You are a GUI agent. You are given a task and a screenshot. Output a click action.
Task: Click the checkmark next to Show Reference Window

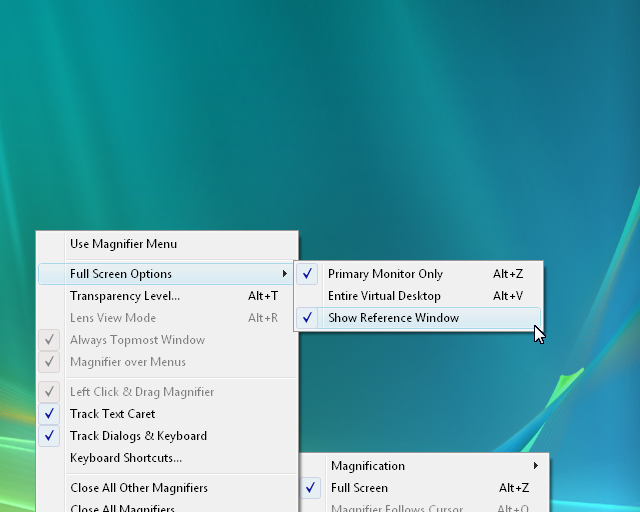click(x=308, y=318)
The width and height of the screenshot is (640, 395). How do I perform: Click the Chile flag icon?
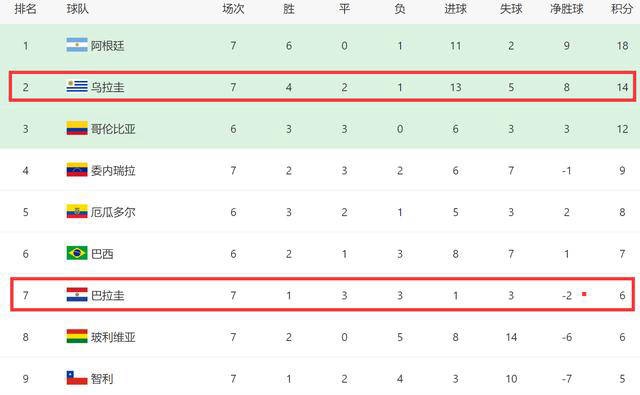[77, 378]
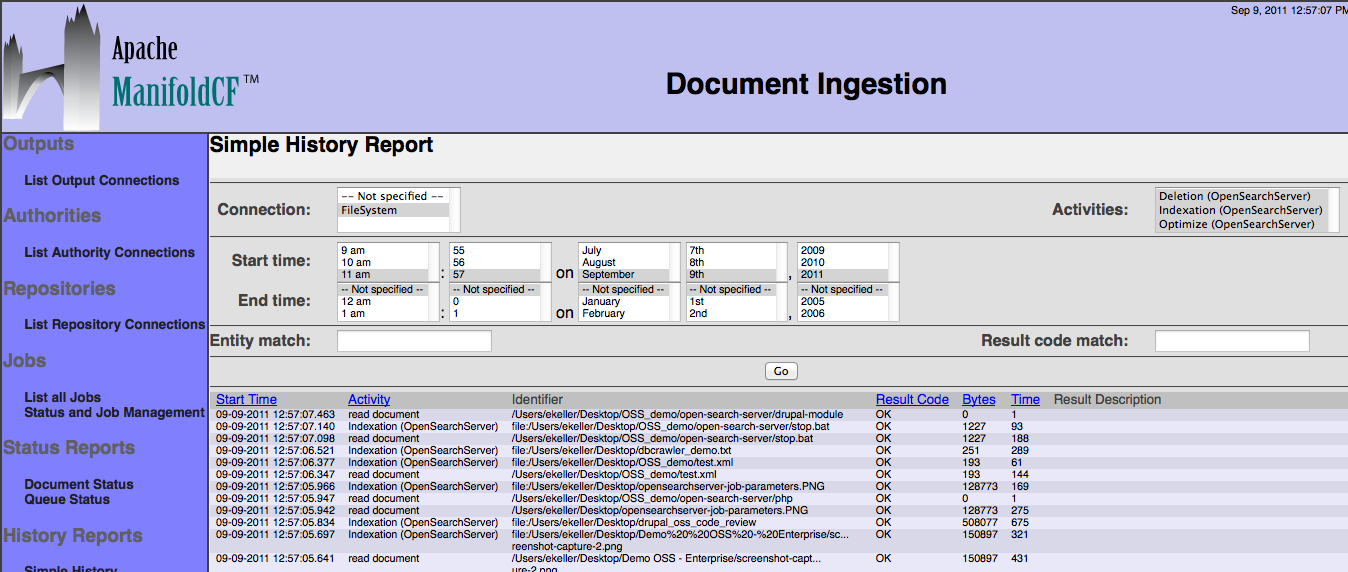Click the Result code match field
Screen dimensions: 1348x572
1232,342
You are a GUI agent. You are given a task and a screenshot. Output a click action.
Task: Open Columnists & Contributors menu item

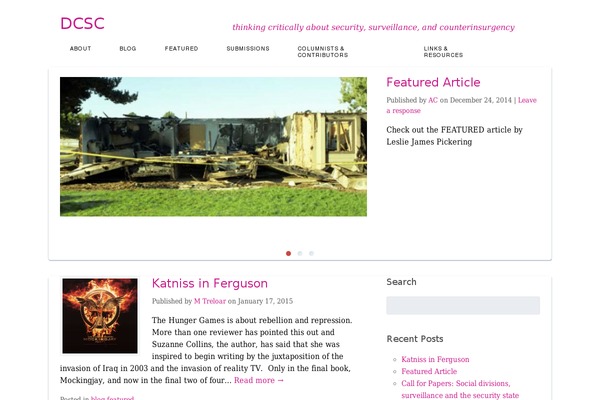tap(323, 52)
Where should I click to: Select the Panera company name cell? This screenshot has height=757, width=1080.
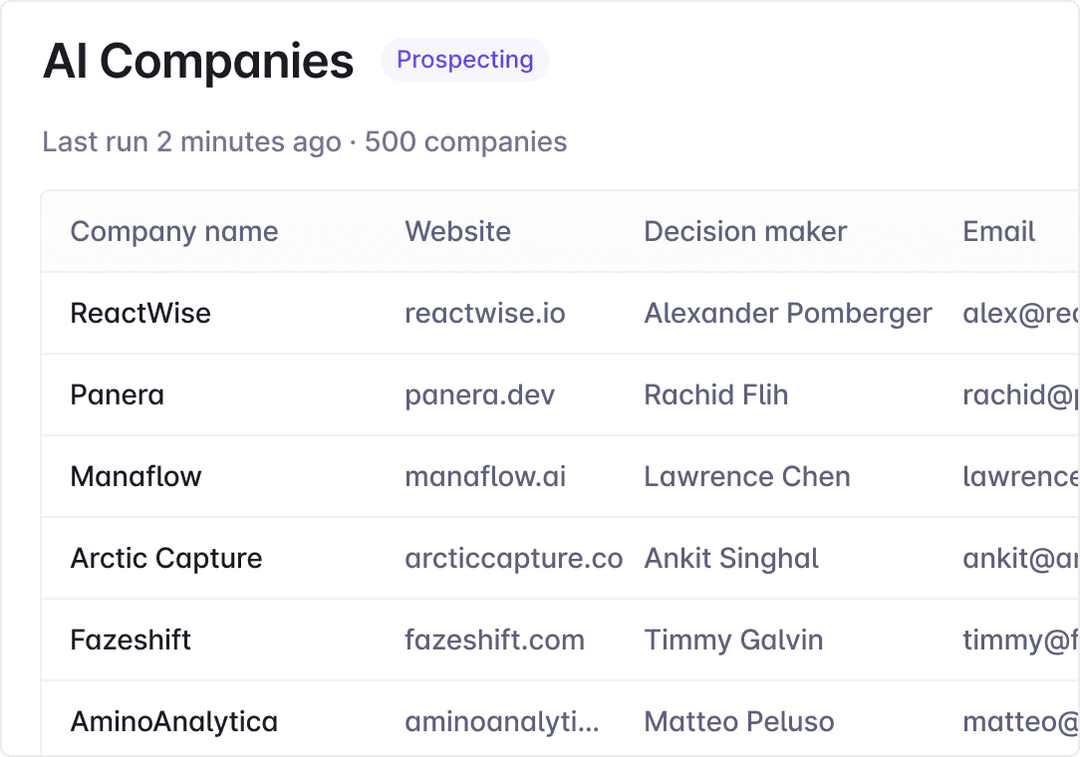(117, 395)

--- EXERCISE GOAL ---
The task calls for all records to be set down precisely, excluding any images.

--- EXERCISE SOLUTION ---
You are a GUI agent. You are given a task and a screenshot. Output a click action.
Task: Click the checkmark next to Show Reference Window

click(x=308, y=318)
The width and height of the screenshot is (640, 395). How do I perform: Click the Chile flag icon?
[77, 378]
Click the Result code match field
Screen dimensions: 1348x572
1232,342
You are a GUI agent. You are given a task and a screenshot. Output a click action.
Task: Open Columnists & Contributors menu item

tap(323, 52)
Where should I click to: Select the Panera company name cell? This screenshot has height=757, width=1080.
(117, 395)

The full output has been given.